Collapsing geography is an important transformation. Virtual worlds can enable this transformation. Aside from a sense of presence, and integration with “enterprise systems”, virtual worlds are also persistent. When a Web conference is over, so is the “world” in which the conference took place. Virtual worlds on the other hand allow collaboration in both real and asynchronous time. They allow both presence AND persistence.

And it’s the same for games, or socializing – all that stuff. Whether it’s Vivaty or Lively or Sony Home, the sense of a persistent space, the sense of presence, combined with being able to efficiently find people with similar interests whether they’re around the corner or around the world is about optimizing enjoyment.

But the beauty of Second Life is it is a source of value as both a way to SAVE and a way to CREATE. In business, you’re either lowering costs, or you’re increasing revenues. And while you’re not going to get rich selling shoes maybe, you might get rich because you plunked yourself down in one of the top creative communities in the world today: a rich, vibrant group of people who have created, prim by prim, the largest group narrative that, perhaps, has ever been created.
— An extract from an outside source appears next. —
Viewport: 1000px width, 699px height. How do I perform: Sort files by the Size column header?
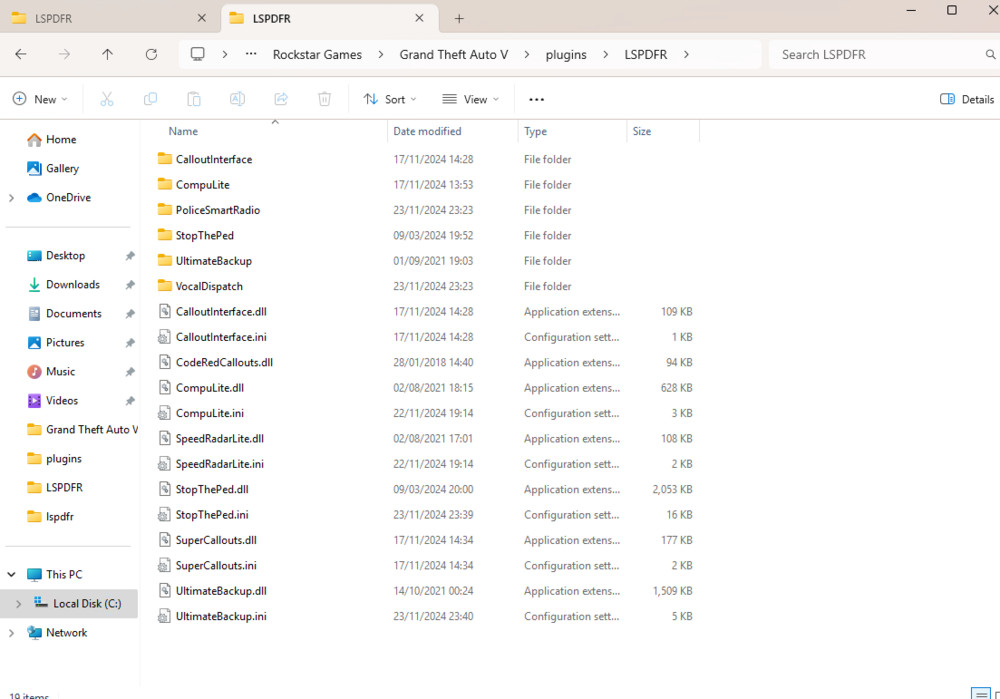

The fight today is not just the fight to save money (economy notwithstanding) it’s the fight to have the better idea than the person next to you. And I believe that Second Life is a test bed for the power of ideas: a giant experiment in user-generated content that goes beyond Wikis and youTube because it also creates new FORMS.

The company of tomorrow won’t use virtual worlds just because it’s an easier way to meet: they’ll be there because of the opportunities for serendipity, for new ways of thinking, for new forms and conceptual models. The better ones will show up not because they want to use a platform but because they want to share space in one of the leading creative cities of our age, and through that, discover, explore, and BUILD.